→ How to complete this task
Write out the passage on girls' education in Tanzania, starting at "Across Tanzania, more" and ending at "learn and thrive.".

--- Document extract Enclosed Below ---

The shift did not happen overnight. It was the result of several changes working together: teachers adopting more inclusive classroom practices, stronger safeguarding measures within the school and deeper engagement with parents and community leaders on the importance of girls’ education.

Across Tanzania, more girls are entering school than ever before. Globally, enrollment gains since 2015 have been historic. Yet according to a 2025 report by UNICEF, Plan International and UN Women, 122 million girls remain out of school globally — and for millions more who are enrolled, access has not translated into learning, safety or completion. The question Tanzania has been working to answer is not how to get girls into school — but what has to change for them to stay, learn and thrive.

The lesson from Tanzania is that four things have to work together: how teachers teach, how schools are structured, how communities think about girls’ futures and how government embeds change so it lasts. None of these works in isolation.

What does an education system that works for girls look like?

--- End of Enclosed Document extract ---
--- Extracted records Enclosed Below ---

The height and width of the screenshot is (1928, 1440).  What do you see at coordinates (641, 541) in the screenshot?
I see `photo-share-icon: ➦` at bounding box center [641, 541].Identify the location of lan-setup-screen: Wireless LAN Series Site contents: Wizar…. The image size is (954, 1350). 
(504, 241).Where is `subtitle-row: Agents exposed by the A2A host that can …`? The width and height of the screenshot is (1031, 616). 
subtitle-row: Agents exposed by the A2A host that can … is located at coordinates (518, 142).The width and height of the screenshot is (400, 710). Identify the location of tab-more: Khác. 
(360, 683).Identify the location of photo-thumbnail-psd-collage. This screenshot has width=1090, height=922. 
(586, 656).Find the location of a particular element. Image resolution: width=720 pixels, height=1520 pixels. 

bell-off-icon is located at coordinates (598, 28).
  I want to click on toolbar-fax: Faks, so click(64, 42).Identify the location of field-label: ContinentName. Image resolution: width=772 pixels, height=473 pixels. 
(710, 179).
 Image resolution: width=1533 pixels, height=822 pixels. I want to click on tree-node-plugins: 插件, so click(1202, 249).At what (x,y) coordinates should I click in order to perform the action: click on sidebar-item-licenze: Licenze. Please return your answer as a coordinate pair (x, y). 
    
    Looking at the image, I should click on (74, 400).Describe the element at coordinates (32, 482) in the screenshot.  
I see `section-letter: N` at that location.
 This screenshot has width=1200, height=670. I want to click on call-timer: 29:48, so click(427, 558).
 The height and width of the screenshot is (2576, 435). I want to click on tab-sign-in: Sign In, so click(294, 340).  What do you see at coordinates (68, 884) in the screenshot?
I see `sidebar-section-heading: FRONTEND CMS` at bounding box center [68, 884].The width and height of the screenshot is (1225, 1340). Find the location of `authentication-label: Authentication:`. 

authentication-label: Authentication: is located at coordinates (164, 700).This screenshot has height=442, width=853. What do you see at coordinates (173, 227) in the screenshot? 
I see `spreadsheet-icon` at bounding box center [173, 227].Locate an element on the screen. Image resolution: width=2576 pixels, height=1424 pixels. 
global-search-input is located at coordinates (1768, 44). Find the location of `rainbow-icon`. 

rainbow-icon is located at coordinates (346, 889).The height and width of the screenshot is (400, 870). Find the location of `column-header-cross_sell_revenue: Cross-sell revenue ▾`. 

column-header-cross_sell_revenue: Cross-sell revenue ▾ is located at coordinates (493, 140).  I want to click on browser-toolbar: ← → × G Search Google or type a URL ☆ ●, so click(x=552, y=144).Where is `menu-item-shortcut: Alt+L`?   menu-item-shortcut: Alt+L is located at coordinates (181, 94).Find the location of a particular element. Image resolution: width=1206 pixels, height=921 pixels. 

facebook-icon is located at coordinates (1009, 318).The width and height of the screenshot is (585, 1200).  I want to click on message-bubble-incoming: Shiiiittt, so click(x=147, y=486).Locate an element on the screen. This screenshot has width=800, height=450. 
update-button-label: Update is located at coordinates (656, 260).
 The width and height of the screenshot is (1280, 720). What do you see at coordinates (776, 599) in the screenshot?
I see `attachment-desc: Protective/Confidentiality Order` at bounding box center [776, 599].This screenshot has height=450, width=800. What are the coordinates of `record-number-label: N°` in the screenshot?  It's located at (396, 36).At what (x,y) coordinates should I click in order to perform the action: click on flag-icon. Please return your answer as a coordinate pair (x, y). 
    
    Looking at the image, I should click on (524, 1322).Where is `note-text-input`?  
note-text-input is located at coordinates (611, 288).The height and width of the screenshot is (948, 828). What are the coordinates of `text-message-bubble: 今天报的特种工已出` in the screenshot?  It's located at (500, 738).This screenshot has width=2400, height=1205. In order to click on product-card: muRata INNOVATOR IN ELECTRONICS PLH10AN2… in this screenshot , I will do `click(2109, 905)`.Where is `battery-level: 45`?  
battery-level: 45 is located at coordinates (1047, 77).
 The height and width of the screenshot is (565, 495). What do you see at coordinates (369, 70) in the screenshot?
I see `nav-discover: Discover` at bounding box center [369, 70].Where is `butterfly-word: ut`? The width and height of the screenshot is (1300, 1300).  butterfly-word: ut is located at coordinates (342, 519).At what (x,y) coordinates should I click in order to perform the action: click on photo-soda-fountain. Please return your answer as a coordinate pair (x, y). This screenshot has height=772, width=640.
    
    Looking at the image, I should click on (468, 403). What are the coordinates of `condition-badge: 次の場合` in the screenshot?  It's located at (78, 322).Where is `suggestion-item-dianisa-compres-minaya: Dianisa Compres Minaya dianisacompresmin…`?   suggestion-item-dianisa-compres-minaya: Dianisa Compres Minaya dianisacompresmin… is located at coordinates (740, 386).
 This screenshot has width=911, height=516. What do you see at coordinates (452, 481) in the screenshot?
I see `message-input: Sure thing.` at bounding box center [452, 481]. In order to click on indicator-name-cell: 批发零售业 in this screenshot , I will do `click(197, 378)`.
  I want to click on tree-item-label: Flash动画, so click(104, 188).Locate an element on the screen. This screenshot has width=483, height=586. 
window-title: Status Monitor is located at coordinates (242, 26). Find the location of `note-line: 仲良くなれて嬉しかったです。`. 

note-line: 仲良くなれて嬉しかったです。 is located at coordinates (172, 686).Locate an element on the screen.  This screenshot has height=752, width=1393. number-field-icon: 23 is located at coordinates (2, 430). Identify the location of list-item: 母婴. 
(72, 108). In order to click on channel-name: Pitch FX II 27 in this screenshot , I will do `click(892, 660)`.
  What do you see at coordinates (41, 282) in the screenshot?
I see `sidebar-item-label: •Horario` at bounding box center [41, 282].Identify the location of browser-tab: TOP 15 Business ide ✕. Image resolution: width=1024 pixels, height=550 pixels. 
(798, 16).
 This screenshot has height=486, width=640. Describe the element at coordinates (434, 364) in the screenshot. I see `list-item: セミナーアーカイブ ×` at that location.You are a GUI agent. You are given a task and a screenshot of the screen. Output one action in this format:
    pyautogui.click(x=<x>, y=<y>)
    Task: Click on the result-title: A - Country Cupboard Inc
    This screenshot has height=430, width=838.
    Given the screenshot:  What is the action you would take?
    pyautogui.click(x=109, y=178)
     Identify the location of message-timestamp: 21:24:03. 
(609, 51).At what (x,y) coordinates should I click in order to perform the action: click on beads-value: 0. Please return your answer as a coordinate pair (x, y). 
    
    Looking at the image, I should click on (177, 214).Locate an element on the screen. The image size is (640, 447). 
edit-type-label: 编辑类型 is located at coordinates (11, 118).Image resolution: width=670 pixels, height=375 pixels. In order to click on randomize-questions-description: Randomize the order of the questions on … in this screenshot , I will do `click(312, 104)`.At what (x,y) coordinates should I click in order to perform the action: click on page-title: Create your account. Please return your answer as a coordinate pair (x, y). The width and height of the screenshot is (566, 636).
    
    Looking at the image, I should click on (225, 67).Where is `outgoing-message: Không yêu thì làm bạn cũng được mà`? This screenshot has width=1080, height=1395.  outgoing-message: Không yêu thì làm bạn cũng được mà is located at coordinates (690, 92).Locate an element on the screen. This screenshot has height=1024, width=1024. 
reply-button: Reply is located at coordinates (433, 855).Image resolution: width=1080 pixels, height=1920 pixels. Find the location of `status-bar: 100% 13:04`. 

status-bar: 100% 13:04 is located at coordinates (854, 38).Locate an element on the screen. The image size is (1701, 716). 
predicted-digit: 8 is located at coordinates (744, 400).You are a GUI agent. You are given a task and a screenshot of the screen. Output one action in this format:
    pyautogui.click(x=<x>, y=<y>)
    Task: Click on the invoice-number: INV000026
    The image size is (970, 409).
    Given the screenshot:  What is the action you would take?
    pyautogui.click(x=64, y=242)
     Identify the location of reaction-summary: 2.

--- End of Enclosed Extracted records ---

→ Solution for this task
Across Tanzania, more girls are entering school than ever before. Globally, enrollment gains since 2015 have been historic. Yet according to a 2025 report by UNICEF, Plan International and UN Women, 122 million girls remain out of school globally — and for millions more who are enrolled, access has not translated into learning, safety or completion. The question Tanzania has been working to answer is not how to get girls into school — but what has to change for them to stay, learn and thrive.